Le second moyen, qui tend à se généraliser, est celui de l’intéressement. On distingue dans le salaire une partie fixe et une partie variable. Dans sa forme la plus extrême, ce mode de rémunération consiste à ne rétribuer le salarié que grâce à un certain pourcentage du montant de ses ventes. Dans des formes plus élaborées, la part variable est divisée en plusieurs fractions et l’obtention de chacune d’entre elles est conditionnée par la réalisation d’objectifs le plus souvent mesurables. On parvient ainsi à piloter assez finement les efforts des collaborateurs qui choisiront d’atteindre les objectifs les plus gratifiants. Mais, pour éviter tout accroissement de la masse salariale, on peut combiner aux objectifs individuels des objectifs de l’unité ou même de l’entreprise, sur des critères plutôt obscurs et aux réalisations difficiles à vérifier. On voit aussi parfois les objectifs annuels changer en cours d’année, se permettant ainsi d’altérer les termes d’un contrat.

Cet exposé est destiné à me permettre d’aborder le thème de la rémunération des dirigeants salariés d’entreprises privées.

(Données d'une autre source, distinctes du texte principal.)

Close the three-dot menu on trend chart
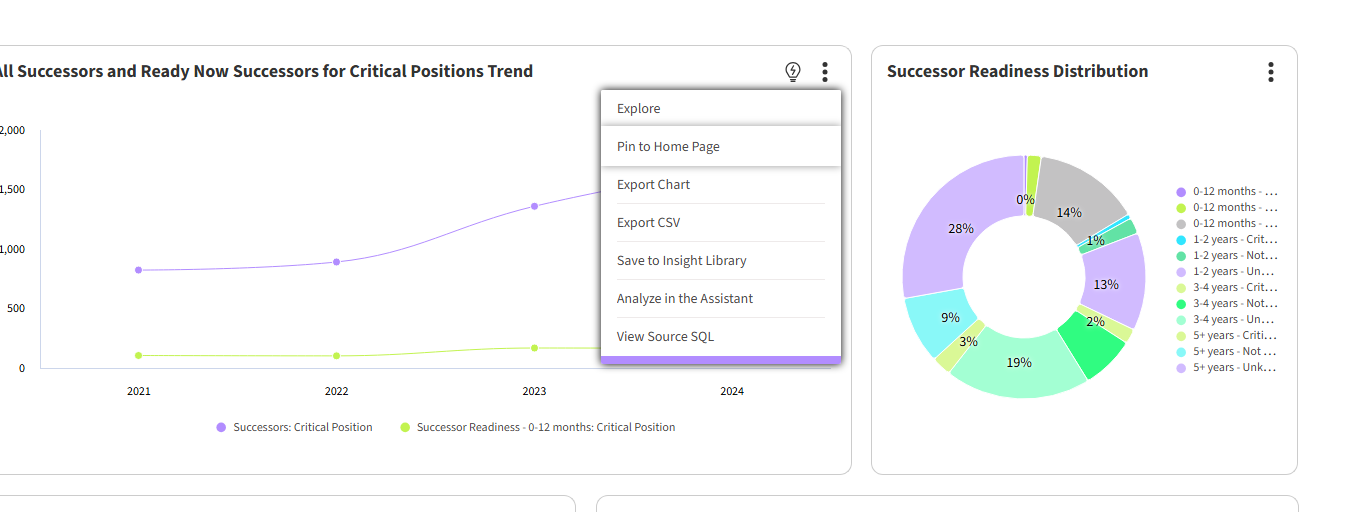pyautogui.click(x=825, y=72)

On avance parfois le fait que leur salaire a peu augmenté. On oublie ce faisant que très souvent c’est la part variable, incluant des primes diverses, qui est l’élément essentiel de leur rémunération. Ainsi, en 2013,  Patrick Kron, PDG d’Alstom, a perçu plus de un million d’euros au titre de sa rémunération variable. Or, quelle est la situation de son entreprise ? Si la réussite industrielle est incontestable, la situation de la trésorerie est telle qu’il faille maintenant vendre ce fleuron français ou trouver à le marier. Il est incompréhensible que cet échec vaille une telle récompense à son responsable. Si ceci est dû au fait que M. Kron a bien atteint ses objectifs, c’est que ceux-ci ont été fixés en dépit du bon sens : le chiffre d’affaires n’est qu’un indicateur parmi d’autres. Je rappellerai que les primes et autres douceurs ne récompensent pas le travail mais seulement le succès.